Concours d'éloquence : Les muses se penchent sur la jeunesse guyanaise
Cinq sujets et formats d'expression orale ont été déterminés pour cette 7e édition
Des centaines d'élèves issus de quatre bassins géographiques de la Guyane, à savoir Cayenne, Matoury-Rémire-Montjoly, Kourou et Saint-Laurent du Maroni, s'affrontent depuis janvier dans l'espoir d'accéder à la finale du concours d'éloquence qui a eu lieu mercredi 26 mai.
La finale du concours Calliopé Guyane a réuni 22 candidats au Cercle des Lumières de Cayenne. Séparés en cinq cycles scolaires, les élèves ont performé devant des parents et des professeurs attentifs, face à un jury composé de sept membres.
La ville de Saint-Laurent-du-Maroni était bien représentée avec 10 élèves sur les 22 finalistes. La commune de Macouria a aussi eu du succès avec 7 élèves présents, suivi de Kourou avec 4 candidats.
Nouveauté de cette édition, St-Georges de l'Oyapock fait son entrée dans la compétition avec Marwane Marie-Anaïs Pinheiro, qui a réussi à se hisser en finale dans la catégorie du plaidoyer.
" Il est temps de renverser la balance "
Maryse Prévot est inspectrice de l'éducation nationale de la circonscription de Macouria-Montsinéry-Tonnégrande. C'est elle qui est à l'origine du concours Calliope (Une muse de la Poésie épique dans la mythologie grecque), créé il y a sept an. Depuis, l'inspectrice cherche à convaincre un maximum d'établissements afin qu'ils participent à ce challenge qu'elle juge essentiel pour les jeunes élèves.
" Nous sommes en REP + [réseau d'éducation prioritaire renforcée] avec certains élèves en grande difficulté dans la langue française. Il nous a paru important de leur donner l'occasion de se surpasser pour faire voir à tous les autres que c'est possible avec un peu de travail ", témoigne-t-elle.

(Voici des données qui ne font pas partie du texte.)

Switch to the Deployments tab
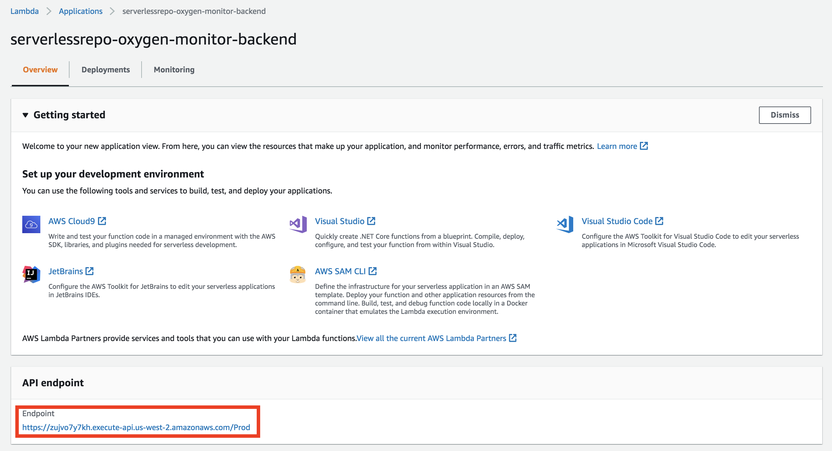This screenshot has height=451, width=832. click(106, 70)
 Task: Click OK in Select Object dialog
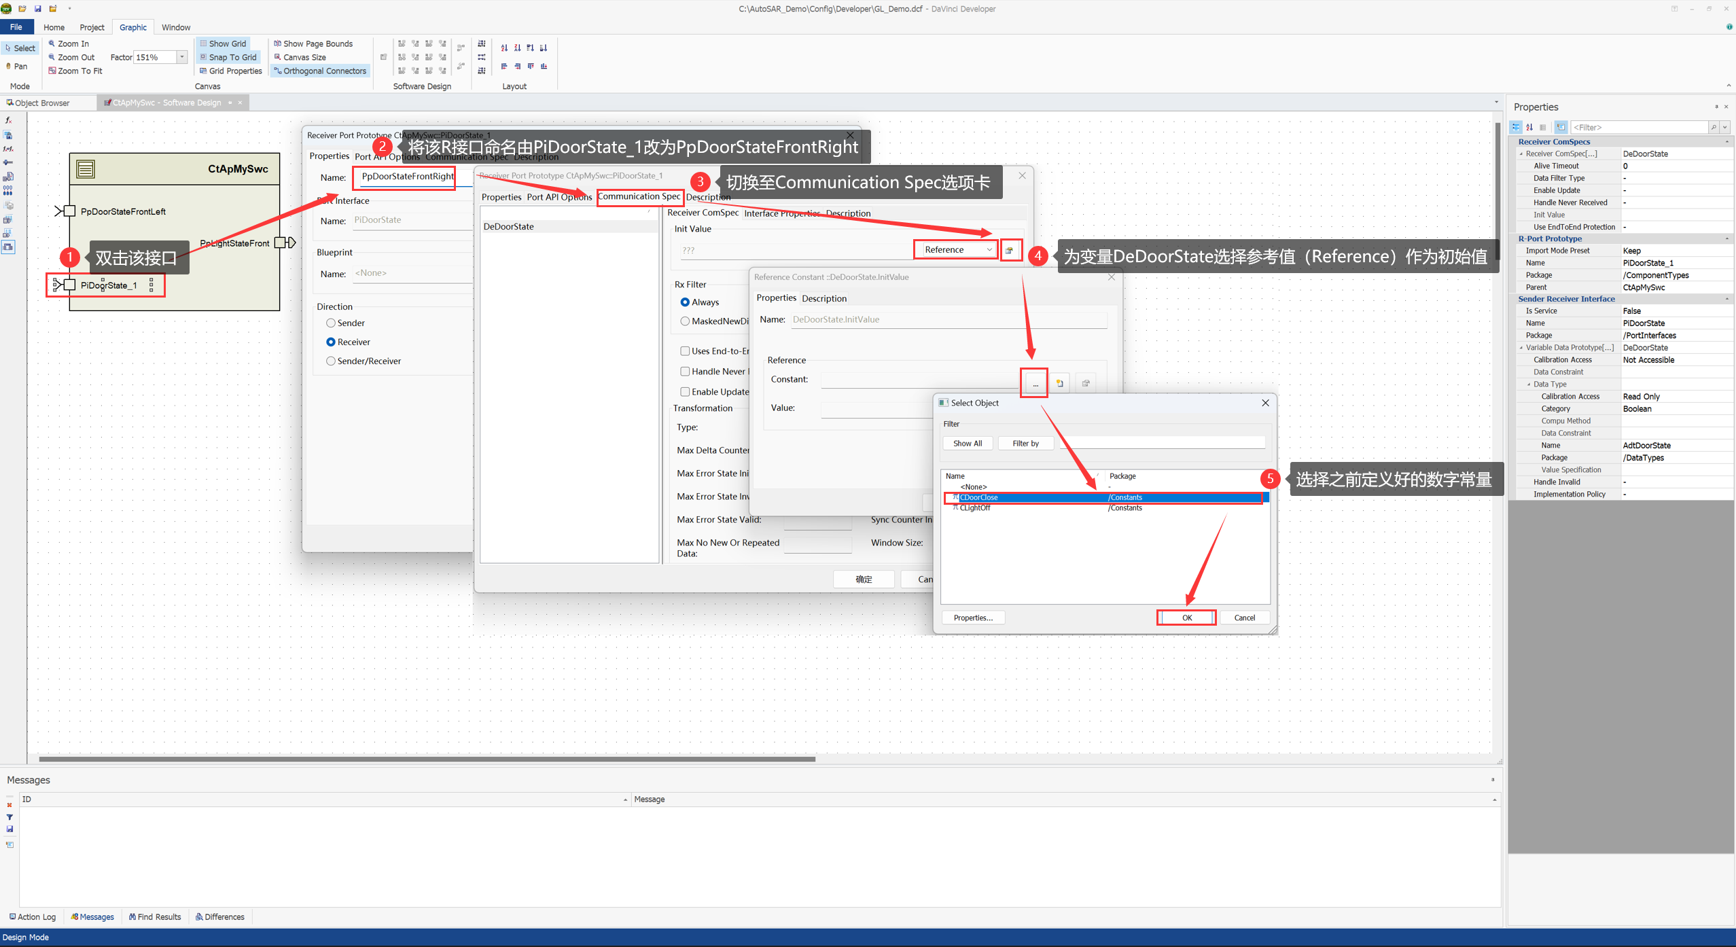1186,618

Les réactions du public aux performances des jeunes compétiteurs sont une preuve de plus pour Maryse Prévot qu'il faudrait " arrêter de montrer uniquement ce qui ne va pas lorsque l'on parle de la jeunesse. Il y a de vrais talents sur le territoire, et il est temps de renverser la balance. "
Elle évoque aussi la " 4e édition du concours d'éloquence en créole, qui a eu lieu le 13 mai à Cayenne ".
Pour preuve des qualités de cette jeunesse, les 22 candidats ont relevé le défi de créer un slam pour la paix pour les primaires ; d'écrire un plaidoyer pacifiste pour les élèves entre CM1 et sixième ; d'organiser une joute oratoire sur le thème : Un bon élève fait-il forcément un bon professionnel ? et les lycéens ont réfléchi à l'IA est-elle l'avenir de l'homme ?
Qui sont les lauréats ?
Dans la catégorie " création poétique ", c'est Hyron Blavier de l'école primaire Madly Marignan de Macouria qui a su convaincre les jurés.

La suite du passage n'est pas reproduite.